Problem details:
Reproduce each record exactly, leaving out no line.
--- START ---
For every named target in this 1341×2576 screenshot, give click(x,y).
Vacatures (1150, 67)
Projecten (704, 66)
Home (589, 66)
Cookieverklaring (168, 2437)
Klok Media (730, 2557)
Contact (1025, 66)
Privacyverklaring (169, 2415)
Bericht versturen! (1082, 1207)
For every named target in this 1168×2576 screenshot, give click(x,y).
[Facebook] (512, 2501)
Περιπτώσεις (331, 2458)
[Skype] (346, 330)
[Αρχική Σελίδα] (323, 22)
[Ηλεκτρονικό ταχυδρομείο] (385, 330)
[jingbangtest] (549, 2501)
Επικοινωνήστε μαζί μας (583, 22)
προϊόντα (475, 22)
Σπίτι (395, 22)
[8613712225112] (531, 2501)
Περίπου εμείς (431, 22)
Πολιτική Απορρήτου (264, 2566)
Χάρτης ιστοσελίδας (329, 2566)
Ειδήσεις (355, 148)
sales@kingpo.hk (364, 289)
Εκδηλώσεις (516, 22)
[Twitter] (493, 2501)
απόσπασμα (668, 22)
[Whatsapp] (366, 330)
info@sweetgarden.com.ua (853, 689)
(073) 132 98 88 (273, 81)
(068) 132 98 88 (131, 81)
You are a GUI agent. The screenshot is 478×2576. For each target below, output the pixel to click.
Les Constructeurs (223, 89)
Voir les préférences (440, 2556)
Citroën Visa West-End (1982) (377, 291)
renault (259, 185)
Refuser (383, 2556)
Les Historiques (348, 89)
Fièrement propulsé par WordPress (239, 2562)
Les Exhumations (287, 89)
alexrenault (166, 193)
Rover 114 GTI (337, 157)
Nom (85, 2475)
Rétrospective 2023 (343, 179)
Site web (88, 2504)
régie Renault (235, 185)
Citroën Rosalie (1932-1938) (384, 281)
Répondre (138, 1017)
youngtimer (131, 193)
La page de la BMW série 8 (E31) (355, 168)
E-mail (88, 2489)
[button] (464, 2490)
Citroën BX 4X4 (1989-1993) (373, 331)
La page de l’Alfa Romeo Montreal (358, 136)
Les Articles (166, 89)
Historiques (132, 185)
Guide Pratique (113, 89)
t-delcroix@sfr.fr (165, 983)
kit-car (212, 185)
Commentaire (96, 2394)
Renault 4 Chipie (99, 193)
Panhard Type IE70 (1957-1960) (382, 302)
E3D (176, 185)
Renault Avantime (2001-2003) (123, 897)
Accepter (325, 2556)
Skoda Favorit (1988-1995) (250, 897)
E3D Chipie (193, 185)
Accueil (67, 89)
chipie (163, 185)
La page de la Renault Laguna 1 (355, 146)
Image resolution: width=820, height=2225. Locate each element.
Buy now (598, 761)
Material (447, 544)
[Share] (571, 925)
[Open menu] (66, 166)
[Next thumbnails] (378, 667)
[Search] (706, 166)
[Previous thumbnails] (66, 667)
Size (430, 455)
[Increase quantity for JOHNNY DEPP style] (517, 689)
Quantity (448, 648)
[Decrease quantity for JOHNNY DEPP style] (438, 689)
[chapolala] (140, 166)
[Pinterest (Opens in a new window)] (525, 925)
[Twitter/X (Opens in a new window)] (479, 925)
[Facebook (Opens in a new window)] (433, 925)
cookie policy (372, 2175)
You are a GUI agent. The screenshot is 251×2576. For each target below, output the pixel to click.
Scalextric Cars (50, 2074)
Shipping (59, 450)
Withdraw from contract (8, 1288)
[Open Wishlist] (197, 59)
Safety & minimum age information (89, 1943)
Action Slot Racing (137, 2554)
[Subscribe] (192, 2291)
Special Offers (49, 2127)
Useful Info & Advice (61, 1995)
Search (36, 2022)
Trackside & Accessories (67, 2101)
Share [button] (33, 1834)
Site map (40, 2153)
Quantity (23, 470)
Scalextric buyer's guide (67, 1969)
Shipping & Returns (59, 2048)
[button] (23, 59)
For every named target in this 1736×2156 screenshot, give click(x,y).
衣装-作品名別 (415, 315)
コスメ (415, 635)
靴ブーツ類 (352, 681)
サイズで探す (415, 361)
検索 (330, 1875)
--- END ---
Written answer:
For every named target in this 1341×2576 screenshot, give click(x,y).
Vacatures (1150, 67)
Projecten (704, 66)
Home (589, 66)
Cookieverklaring (168, 2437)
Klok Media (730, 2557)
Contact (1025, 66)
Privacyverklaring (169, 2415)
Bericht versturen! (1082, 1207)
For every named target in this 1168×2576 screenshot, give click(x,y).
[Facebook] (512, 2501)
Περιπτώσεις (331, 2458)
[Skype] (346, 330)
[Αρχική Σελίδα] (323, 22)
[Ηλεκτρονικό ταχυδρομείο] (385, 330)
[jingbangtest] (549, 2501)
Επικοινωνήστε μαζί μας (583, 22)
προϊόντα (475, 22)
Σπίτι (395, 22)
[8613712225112] (531, 2501)
Περίπου εμείς (431, 22)
Πολιτική Απορρήτου (264, 2566)
Χάρτης ιστοσελίδας (329, 2566)
Ειδήσεις (355, 148)
sales@kingpo.hk (364, 289)
Εκδηλώσεις (516, 22)
[Twitter] (493, 2501)
απόσπασμα (668, 22)
[Whatsapp] (366, 330)
info@sweetgarden.com.ua (853, 689)
(073) 132 98 88 (273, 81)
(068) 132 98 88 (131, 81)
You are a GUI agent. The screenshot is 478×2576. For each target below, output the pixel to click.
Les Constructeurs (223, 89)
Voir les préférences (440, 2556)
Citroën Visa West-End (1982) (377, 291)
renault (259, 185)
Refuser (383, 2556)
Les Historiques (348, 89)
Fièrement propulsé par WordPress (239, 2562)
Les Exhumations (287, 89)
alexrenault (166, 193)
Rover 114 GTI (337, 157)
Nom (85, 2475)
Rétrospective 2023 (343, 179)
Site web (88, 2504)
régie Renault (235, 185)
Citroën Rosalie (1932-1938) (384, 281)
Répondre (138, 1017)
youngtimer (131, 193)
La page de la BMW série 8 (E31) (355, 168)
E-mail (88, 2489)
[button] (464, 2490)
Citroën BX 4X4 (1989-1993) (373, 331)
La page de l’Alfa Romeo Montreal (358, 136)
Les Articles (166, 89)
Historiques (132, 185)
Guide Pratique (113, 89)
t-delcroix@sfr.fr (165, 983)
kit-car (212, 185)
Commentaire (96, 2394)
Renault 4 Chipie (99, 193)
Panhard Type IE70 (1957-1960) (382, 302)
E3D (176, 185)
Renault Avantime (2001-2003) (123, 897)
Accepter (325, 2556)
Skoda Favorit (1988-1995) (250, 897)
E3D Chipie (193, 185)
Accueil (67, 89)
chipie (163, 185)
La page de la Renault Laguna 1 (355, 146)
Image resolution: width=820, height=2225. Locate each element.
Buy now (598, 761)
Material (447, 544)
[Share] (571, 925)
[Open menu] (66, 166)
[Next thumbnails] (378, 667)
[Search] (706, 166)
[Previous thumbnails] (66, 667)
Size (430, 455)
[Increase quantity for JOHNNY DEPP style] (517, 689)
Quantity (448, 648)
[Decrease quantity for JOHNNY DEPP style] (438, 689)
[chapolala] (140, 166)
[Pinterest (Opens in a new window)] (525, 925)
[Twitter/X (Opens in a new window)] (479, 925)
[Facebook (Opens in a new window)] (433, 925)
cookie policy (372, 2175)
You are a GUI agent. The screenshot is 251×2576. For each target below, output the pixel to click.
Scalextric Cars (50, 2074)
Shipping (59, 450)
Withdraw from contract (8, 1288)
[Open Wishlist] (197, 59)
Safety & minimum age information (89, 1943)
Action Slot Racing (137, 2554)
[Subscribe] (192, 2291)
Special Offers (49, 2127)
Useful Info & Advice (61, 1995)
Search (36, 2022)
Trackside & Accessories (67, 2101)
Share [button] (33, 1834)
Site map (40, 2153)
Quantity (23, 470)
Scalextric buyer's guide (67, 1969)
Shipping & Returns (59, 2048)
[button] (23, 59)
For every named target in this 1736×2156 screenshot, give click(x,y).
衣装-作品名別 (415, 315)
コスメ (415, 635)
靴ブーツ類 (352, 681)
サイズで探す (415, 361)
検索 (330, 1875)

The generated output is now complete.